Since his arrival, ViNas said, the synagogue has 15 new members. Three families are looking for homes in the neighborhood, he said, so they don't have to drive on the Sabbath. ViNas and his family moved to the Lincoln Park neighborhood this week.

Tora Tropical will initially be distributed in synagogues and Jewish centers with Hispanic members in the New York metropolitan region, such as the Lincoln Park Jewish Center, and in South Florida. It will eventually expand to include synagogues in other cities with significant numbers of Hispanic Jews like Los Angeles and Chicago.
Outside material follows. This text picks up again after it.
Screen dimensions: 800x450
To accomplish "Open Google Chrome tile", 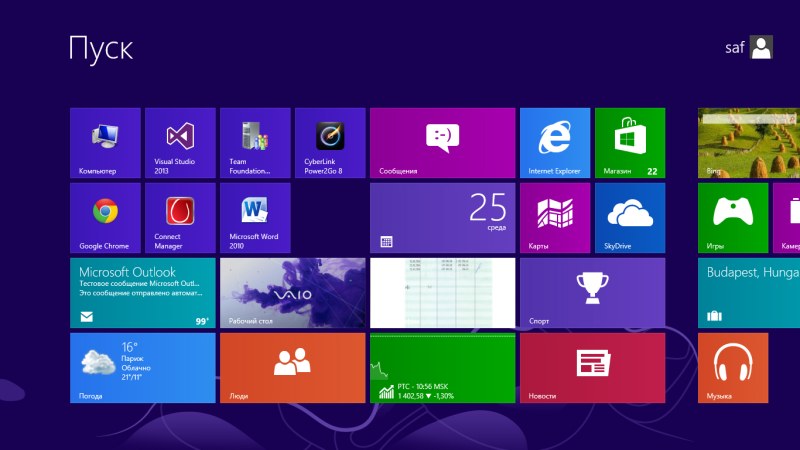I will pyautogui.click(x=105, y=218).
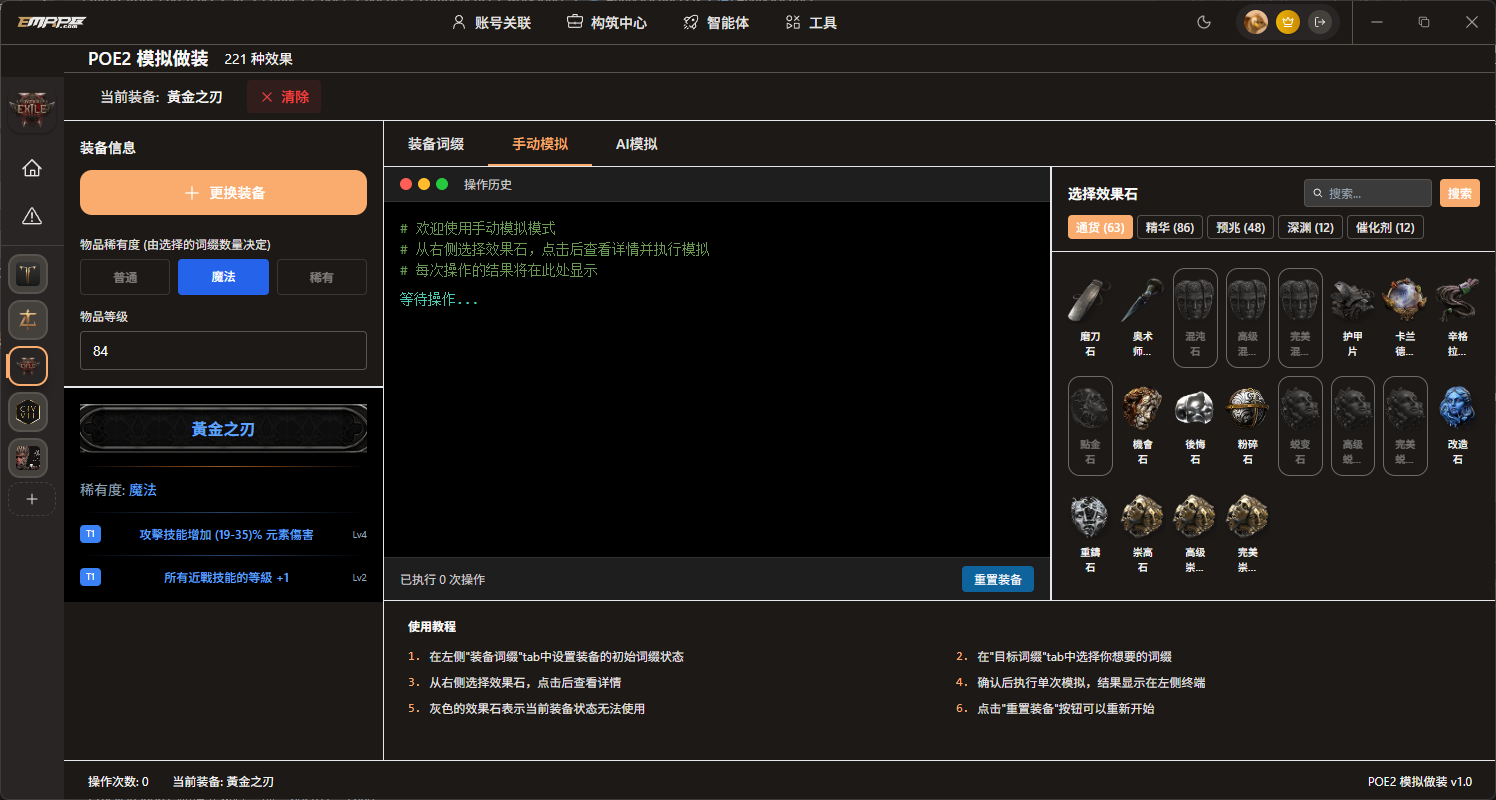Set item rarity to 魔法
This screenshot has width=1496, height=800.
[x=223, y=277]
ViNas publishes Tora Tropical with a $168,000 grant from the UJA Federation of New York, a Jewish fund-raising organization for health, education and social services. The four-year grant was made in September through the federation's Commission on Jewish Identity and Renewal in support of the Centro de Estudios Judios Torat Emet, a Spanish-language Jewish studies center founded by ViNas.

It is unknown how many Hispanic Jews live in the tri-state area. The UJA Federation of New York has conducted a population study of the region's Jews, but its research did not inquire about Hispanic background.

Although ViNas is an Orthodox rabbi, Tora Tropical will reflect various branches of Judaism.

"There is an openness in Latin America Orthodox society to less observant Jews that you don't see in the United States," ViNas said. "My synagogue in Miami was Orthodox, but a lot of people drove, and there wasn't tension with those who walked."